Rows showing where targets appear
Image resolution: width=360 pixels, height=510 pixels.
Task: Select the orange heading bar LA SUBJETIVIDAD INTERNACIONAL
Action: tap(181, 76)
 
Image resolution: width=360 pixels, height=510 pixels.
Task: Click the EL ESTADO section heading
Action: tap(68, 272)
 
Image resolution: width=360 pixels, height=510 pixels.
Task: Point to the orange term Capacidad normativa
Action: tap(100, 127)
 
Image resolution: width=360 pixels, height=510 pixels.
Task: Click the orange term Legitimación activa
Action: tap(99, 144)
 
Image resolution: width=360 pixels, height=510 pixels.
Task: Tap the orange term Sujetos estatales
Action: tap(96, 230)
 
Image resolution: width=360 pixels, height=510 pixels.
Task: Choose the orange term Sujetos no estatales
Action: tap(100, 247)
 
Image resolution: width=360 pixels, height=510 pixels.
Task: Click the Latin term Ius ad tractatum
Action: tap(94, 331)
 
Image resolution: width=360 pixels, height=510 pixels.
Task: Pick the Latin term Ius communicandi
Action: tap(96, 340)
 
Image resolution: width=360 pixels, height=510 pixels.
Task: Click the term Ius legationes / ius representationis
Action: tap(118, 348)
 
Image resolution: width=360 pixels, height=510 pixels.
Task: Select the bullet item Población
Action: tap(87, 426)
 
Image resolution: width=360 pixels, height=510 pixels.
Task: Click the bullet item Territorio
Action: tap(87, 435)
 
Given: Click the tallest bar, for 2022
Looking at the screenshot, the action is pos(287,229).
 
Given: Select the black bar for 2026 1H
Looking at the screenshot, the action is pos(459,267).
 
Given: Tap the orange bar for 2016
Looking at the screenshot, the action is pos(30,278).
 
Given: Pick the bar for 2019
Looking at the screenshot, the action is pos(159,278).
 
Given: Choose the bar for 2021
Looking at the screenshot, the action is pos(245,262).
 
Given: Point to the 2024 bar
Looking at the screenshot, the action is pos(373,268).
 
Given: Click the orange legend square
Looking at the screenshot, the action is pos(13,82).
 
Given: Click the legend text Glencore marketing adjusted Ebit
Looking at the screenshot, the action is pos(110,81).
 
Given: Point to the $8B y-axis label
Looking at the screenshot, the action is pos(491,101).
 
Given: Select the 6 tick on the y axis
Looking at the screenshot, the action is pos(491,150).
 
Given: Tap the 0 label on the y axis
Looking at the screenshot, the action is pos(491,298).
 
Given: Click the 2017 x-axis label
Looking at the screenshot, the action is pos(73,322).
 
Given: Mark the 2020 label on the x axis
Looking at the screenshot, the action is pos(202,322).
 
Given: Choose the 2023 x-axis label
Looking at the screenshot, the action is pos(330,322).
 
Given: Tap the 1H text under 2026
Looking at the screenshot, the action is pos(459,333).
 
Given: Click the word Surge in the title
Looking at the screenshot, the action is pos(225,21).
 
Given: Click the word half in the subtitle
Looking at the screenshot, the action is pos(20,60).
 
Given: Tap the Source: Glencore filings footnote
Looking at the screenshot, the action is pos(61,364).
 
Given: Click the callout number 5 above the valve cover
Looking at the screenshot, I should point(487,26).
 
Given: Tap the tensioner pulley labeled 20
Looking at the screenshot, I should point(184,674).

**Instruction**
Copy the items from the first line through the line containing "Action: tap(87, 435)", keeping every line unchanged.

**Output of the task**
Image resolution: width=360 pixels, height=510 pixels.
Task: Select the orange heading bar LA SUBJETIVIDAD INTERNACIONAL
Action: tap(181, 76)
 
Image resolution: width=360 pixels, height=510 pixels.
Task: Click the EL ESTADO section heading
Action: tap(68, 272)
 
Image resolution: width=360 pixels, height=510 pixels.
Task: Point to the orange term Capacidad normativa
Action: tap(100, 127)
 
Image resolution: width=360 pixels, height=510 pixels.
Task: Click the orange term Legitimación activa
Action: tap(99, 144)
 
Image resolution: width=360 pixels, height=510 pixels.
Task: Tap the orange term Sujetos estatales
Action: tap(96, 230)
 
Image resolution: width=360 pixels, height=510 pixels.
Task: Choose the orange term Sujetos no estatales
Action: tap(100, 247)
 
Image resolution: width=360 pixels, height=510 pixels.
Task: Click the Latin term Ius ad tractatum
Action: tap(94, 331)
 
Image resolution: width=360 pixels, height=510 pixels.
Task: Pick the Latin term Ius communicandi
Action: tap(96, 340)
 
Image resolution: width=360 pixels, height=510 pixels.
Task: Click the term Ius legationes / ius representationis
Action: tap(118, 348)
 
Image resolution: width=360 pixels, height=510 pixels.
Task: Select the bullet item Población
Action: tap(87, 426)
 
Image resolution: width=360 pixels, height=510 pixels.
Task: Click the bullet item Territorio
Action: tap(87, 435)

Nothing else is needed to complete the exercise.